本はAIにその場で読ませない。本棚ごと全文検索DBにして日本語で質問する
税理士向けの生成AI活用をまとめた書籍を読んだ。 資料をAIにアップロードして、その資料だけを根拠に答えさせる使い方が紹介されている。 自分の環境で同じことをやろうとすると、アップロードの手前で止まる。 読ませたい相手がPDF数枚ではなく、本棚まるごとだからだ。
この記事は、その書籍の事例をお題に借りて、自分の実運用ともう一段の引き上げ方を書くシリーズの1本である。
本棚をまるごと全文検索DBにする
手元の紙の本は、裁断してスキャンし、OCRでテキストにして、全文検索できるデータベースに入れている。 2026年7月2日時点で349冊、章と節の単位に区切った断片にして47,158件になった。 Kindleで引いたハイライトも、同じデータベースに合流させている。
使い方は日本語の質問だけだ。 「減損について蔵書から関連する記述を探して、要約して」と Claude Code に頼む。 検索の組み立ても、当たった断片の読み込みも、どの本から引いたかを添えた要約も、AIエージェント側の仕事になる。 自分ではSQLを1行も書かない。 蔵書の検索用データベースの操作方法を、人間の側が覚える必要はどこにもない。 頼み方は、隣の席の人に調べものを頼むときと変わらない。
一回きりの添付ではなく資産にする理由
チャットにファイルを添付する方式だと、読み込ませた内容はその会話かぎりで消える。 次に別の論点を調べるときは、またファイル探しとアップロードから始めることになる。 データベースに変換しておけば、読ませる作業は1冊につき1回で終わり、あとはどの会話からでも同じ本棚が引ける。

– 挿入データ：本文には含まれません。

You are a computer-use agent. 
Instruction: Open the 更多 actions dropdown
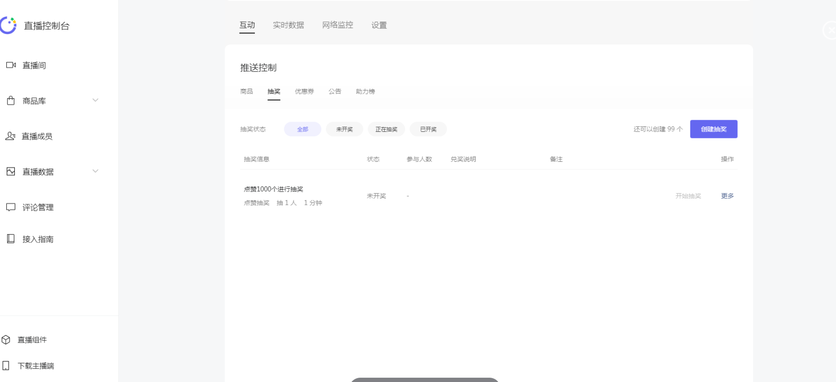(x=727, y=196)
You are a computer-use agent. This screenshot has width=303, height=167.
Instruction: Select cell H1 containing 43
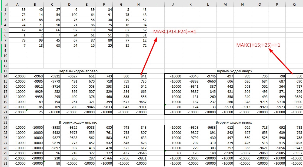point(139,9)
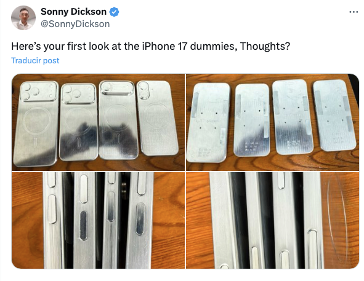Open the @SonnyDickson handle link

tap(75, 24)
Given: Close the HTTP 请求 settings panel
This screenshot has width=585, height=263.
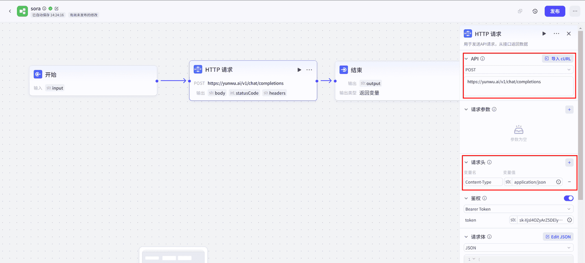Looking at the screenshot, I should pyautogui.click(x=569, y=33).
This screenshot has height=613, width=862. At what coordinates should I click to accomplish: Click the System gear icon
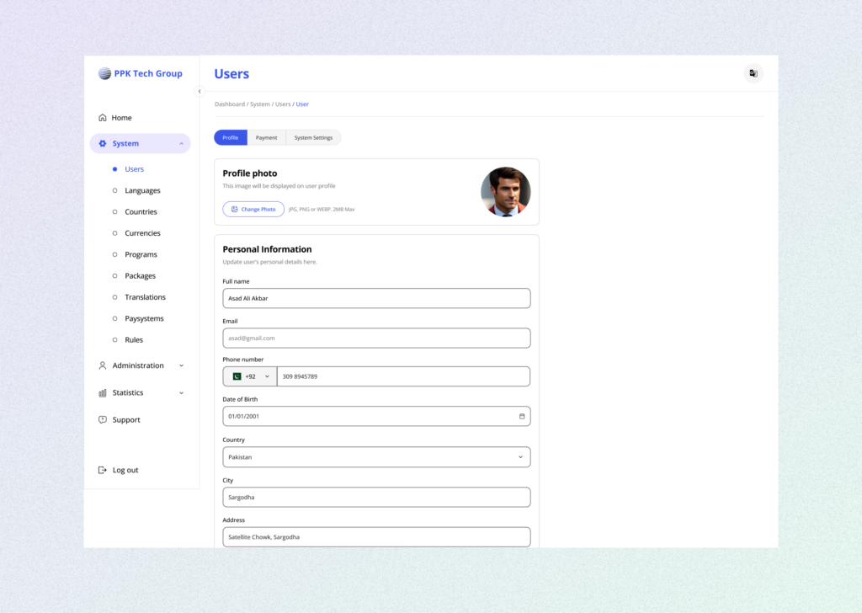pyautogui.click(x=103, y=144)
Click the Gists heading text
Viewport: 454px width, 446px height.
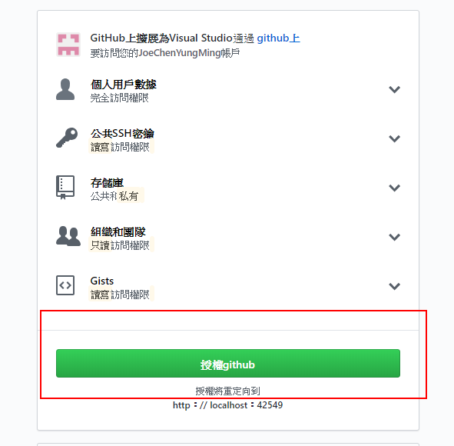[102, 281]
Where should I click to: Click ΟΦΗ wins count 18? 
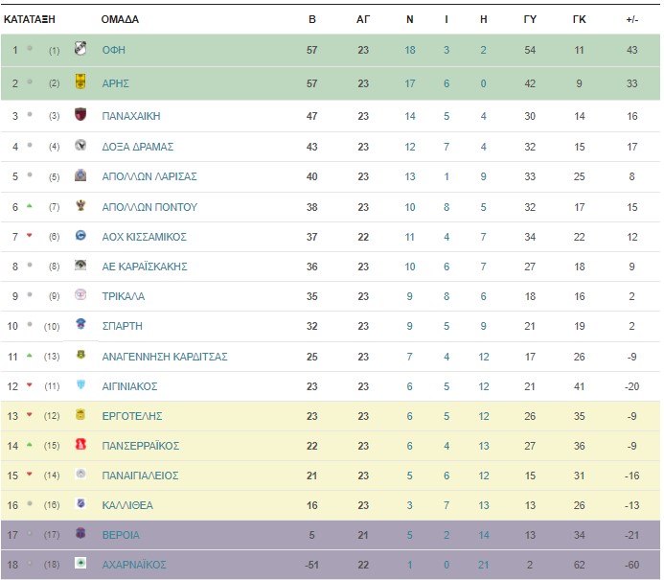409,50
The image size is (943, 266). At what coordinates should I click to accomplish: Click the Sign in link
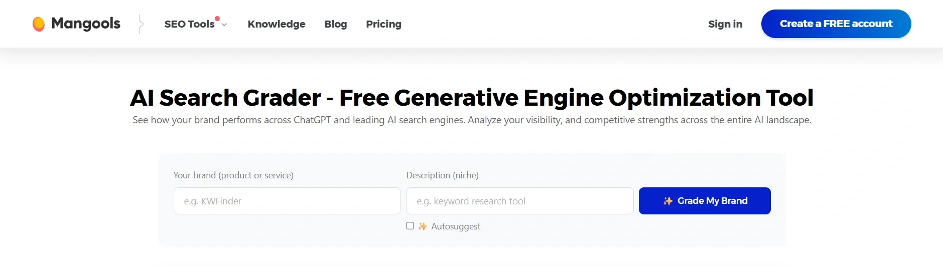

もう1つの理由は、質問への回答以外の工程にも同じデータベースがつながることだ。 蔵書の1論点から演習付きの教材ページを生成するコマンドは、このデータベースを素材にして動いている。 実際に、消費税の経理処理という1論点では、蔵書の記述を素材にして、解説と演習を組み合わせたコースページをAIに組み立てさせた。 いま書いているこのシリーズ自体も、冒頭の書籍をこのデータベースに取り込み、事例の一覧を引き出すところから始まった。 読んだ本が、答えるだけでなく、作るための素材になる。
会計事務所の「本棚」も同じ形にできる
事務所にも、紙とPDFの知識が眠っている。 実務書、研修資料、税務雑誌の切り抜き、過去に書いた所内の検討メモ。 これらをテキストと出典のデータベースに変換しておくと、「この論点、どの本に書いてあったか」を探す時間が消える。 探し当てたあとで原典に戻れるように、書名と章の情報を一緒に持たせておくのがコツである。 職員を検索の上手な人に育てる必要はなく、日本語で聞けば返ってくる形まで変換しておくことが事務所側の仕事になる。
1つだけ線を引いている。 この本棚に入れるのは知識だけで、顧問先の申告データや個人情報は入れない。 同じ全文検索でも、知識の箱と顧客情報の箱は最初から分けて作る。 外部のAIサービスに渡る場所と顧客情報は、工程の設計段階で分けておく。
図解の作法をスキルファイルに固定した話と、やっていることは同じである。 本棚も、AIが読めるファイルにして初めて工程に組み込める。 作法も、工程も、本棚も、ファイルにする。